What did David Platt encounter in the Himalayas? A region of the world in which, out of 9 million people, there are likely fewer than 100 Christians. That’s 1/1000 of a percent of people in that region who profess to be Christian as compared to 75% of Americans. That level of spiritual darkness should make us weep. Most of the people there are either Buddhist, Hindu, or follow superstitions that have been ingrained in them since childhood. This led Platt to consider the reality of hell and the shocking apathy that he—and millions of professing Christians, including myself—is tempted to carelessly live with.

He also encountered a region of the world where approximately half of the children die. Many of them die of preventable and curable diseases that we blink our eyes at. A bout of diarrhea can turn into death in a matter of hours. Not to mention, the nearest hospital could be days’ journey down the steep and dangerous mountains of the Himalayas. Imagine carting your sick child for days to get to the nearest doctor’s office only to have them die on the way.

He met a man, Kamal, whose eye fell out due to an infection. He encountered a father who lost most of his children to cholera and his wife to suicide. He met a man who spent some of his childhood chained to a barn because of a hateful father’s abuse. He walked through villages absent of young women because they were forced to offer their bodies as sex slaves after being deceived into thinking they were going to help earn a living for their families.
 
A glimpse of this darkness led David to question his life and the work of ministry he had been doing. Why does God allow this to happen to others while he and his family have it so easy? How could he preach and teach about these realities while living in such ease and not urgently doing something about it? How could he, a pastor and author with seminary degrees and a prestigious position on the International Mission Board, see so much and not prayerfully do more? How could he see the physical needs and argue that only the spiritual needs mattered? As he read and journaled through Luke’s gospel, the Lord used His Word and the suffering of others to give him a new urgency.

Toward the end of his journey, he met people who saw the need for change and trusted God with their lives to do something about it. Of the numerous examples in the book, here is just one that he encountered at a small church in the mountains:

“Before the meeting, the church’s pastor had shared with me that his non-Christian parents died when he was just fifteen. A few years later, someone shared the gospel with him for the first time. He trusted in Jesus and was baptized, but as soon as this happened, the rest of his family abandoned him. His brothers told him to never come back, and he lost the inheritances his parents had left him. But this pastor and his people believe that Jesus is worth it. “Jesus is worth losing your family”. Then he quoted Mark 10:29-30…” (p. 102)
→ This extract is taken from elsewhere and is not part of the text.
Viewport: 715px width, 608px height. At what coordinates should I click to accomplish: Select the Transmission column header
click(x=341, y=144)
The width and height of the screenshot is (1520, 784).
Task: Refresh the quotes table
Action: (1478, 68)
There is hope for the Himalayas. There is hope for our communities. Platt is not calling for us to move to the Himilayas or imitate his lifestyle and convictions. Some of us may need to move. Some will need to stay. All of us need to pray about what God is calling and strengthing us to do because He has created our lives to “count in a world of urgent need” (p. 195).

Platt doesn’t know the answer for how to change what needs to change, but He knows the God who does and he is relying on God’s Word to show him what to do. He doesn’t know where that will lead him or any of us, but he knows that God is calling us to play a part right now where we live.

Something Needs To Change is powerful. It’s heart-wrenching. It’s easy to read but hard to stomach. It’s worth your time, your attention, your thoughts, and your prayers. But remember one thing: when you finish reading it, something needs to change.